Find the latest at: https://github.com/cbaggers/cffi/tree/feature-grovel-caching
Excited to hear your results/issues,
Baggers
On 29 August 2016 at 00:18, Chris Bagley chris.bagley@gmail.com wrote:
[sorry I keep replying to luis instead of the mailinglist]
but I think all we have to do is look at *features* really.
Yup and uiop has #'operating-system and #'architecture that helps us out there
Perhaps grabbing the #+/#- reader macro functions and invoking them directly is slightly more elegant/robust than calling going through read-from-string?
hmm could be, how would we get the feature-expression from those?
Which direction are we copying in, and is that .cache directory grovel's or ASDF's?
So in my branch currently:
- if we have the files cached we copy them to .cache
- if we dont have them cached we build them in .cache
My chance would be to the 'dont have them case'
- if we dont have them cached we build them in .cache and then copy
the results to the cache folder
On 29 August 2016 at 00:17, Chris Bagley chris.bagley@gmail.com wrote:
but I think all we have to do is look at *features* really.
Yup and uiop has #'operating-system and #'architecture that helps us out there
Perhaps grabbing the #+/#- reader macro functions and invoking them directly is slightly more elegant/robust than calling going through read-from-string?
hmm could be, how would we get the feature-expression from those?
Which direction are we copying in, and is that .cache directory grovel's or ASDF's?
So in my branch currently:
- if we have the files cached we copy them to .cache
- if we dont have them cached we build them in .cache
My chance would be to the 'dont have them case'
- if we dont have them cached we build them in .cache and then copy
the results to the cache folder
On 28 August 2016 at 22:21, Luís Oliveira luismbo@gmail.com wrote:
[cc-ing cffi-devel]
On Sun, Aug 28, 2016 at 8:08 PM, Chris Bagley chris.bagley@gmail.com wrote:
Cool, thanks for the details and sorry I've been busy this last week.
cpu/vendor/os triplet
Sounds like it would be good to include these by default in the feature check, I'll add that.
At first I was worried we'd need to check this via uname or something and that'd we need to handle the special case of running a 32-bit Lisp on a 64-bit OS and things like that, but I think all we have to do is look at *features* really.
dirty-featurep is not super pretty but it seems like the way to go
Cool, then I will move this into cffi itself, and leave my potentially less portable version in the with-cached-reader-conditionals library
Perhaps grabbing the #+/#- reader macro functions and invoking them directly is slightly more elegant/robust than calling going through read-from-string?
Windows is picky about what a valid pathname is and (b) it's got a 260 character limit for pathnames.
100% agreed, also symbols can be unicode so that would break fast.
Perhaps we just need to record the result of each reader conditional, store those boolean results as increasingly significant bits in an integer
The case I was worried about there is say someone had the following in their spec file:
(and linux swank (not windows))
And that was #b110
And they change it to:
(and linux sly (not windows))
And that would still be #b110.
I think we should do what you said about appending to the triplet but we should use some simple string hashing function instead of the bitmask.
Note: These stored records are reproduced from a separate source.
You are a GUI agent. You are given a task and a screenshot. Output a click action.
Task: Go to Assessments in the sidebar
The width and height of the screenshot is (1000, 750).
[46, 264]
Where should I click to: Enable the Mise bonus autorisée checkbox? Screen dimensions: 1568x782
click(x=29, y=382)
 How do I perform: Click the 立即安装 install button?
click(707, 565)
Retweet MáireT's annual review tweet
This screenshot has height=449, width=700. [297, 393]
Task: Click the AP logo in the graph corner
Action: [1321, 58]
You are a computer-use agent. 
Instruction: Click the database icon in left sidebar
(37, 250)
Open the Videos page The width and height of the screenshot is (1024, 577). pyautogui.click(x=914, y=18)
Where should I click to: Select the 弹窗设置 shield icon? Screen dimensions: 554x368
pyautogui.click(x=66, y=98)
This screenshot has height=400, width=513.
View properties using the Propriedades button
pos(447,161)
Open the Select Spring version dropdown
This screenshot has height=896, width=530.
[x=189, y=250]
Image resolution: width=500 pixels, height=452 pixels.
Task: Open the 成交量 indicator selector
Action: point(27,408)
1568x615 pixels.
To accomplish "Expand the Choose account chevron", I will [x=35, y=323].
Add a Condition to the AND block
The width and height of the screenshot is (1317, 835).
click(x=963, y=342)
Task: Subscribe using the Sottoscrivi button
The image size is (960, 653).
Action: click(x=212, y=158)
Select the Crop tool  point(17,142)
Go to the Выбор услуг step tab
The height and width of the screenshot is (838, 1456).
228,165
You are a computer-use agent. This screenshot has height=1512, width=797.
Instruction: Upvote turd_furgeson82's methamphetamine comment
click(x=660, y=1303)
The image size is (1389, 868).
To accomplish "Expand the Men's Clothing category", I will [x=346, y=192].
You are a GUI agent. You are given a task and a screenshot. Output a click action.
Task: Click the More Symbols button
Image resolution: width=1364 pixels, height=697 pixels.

Will be a little ugly but robust at least.
Good point. Hashing seems much more reasonable than my suggestion. :-)
Can we avoid the copying by just writing to and loading from the cache directory unconditionally?
Good question. I liked asdf's rational for using the system's cache directory for fasls and intermediate files and like how cffi uses it too. I'm a bit nervous of someone trying to use asdf to load a grovelling library from a directory they don't have write permissions for as currently that works fine.
Actually, we could just check: if we have write permission we copy unconditionally, if not then we just leave it in the .cache dir.
Complying with ASDF's concept of output/cache directory does seem important. (Perhaps we could ask asdf-devel for advice?) But I didn't grasp this last solution you've suggested. Which direction are we copying in, and is that .cache directory grovel's or ASDF's?
I'll get implementing the above. Feel free to throw more ideas in the pile!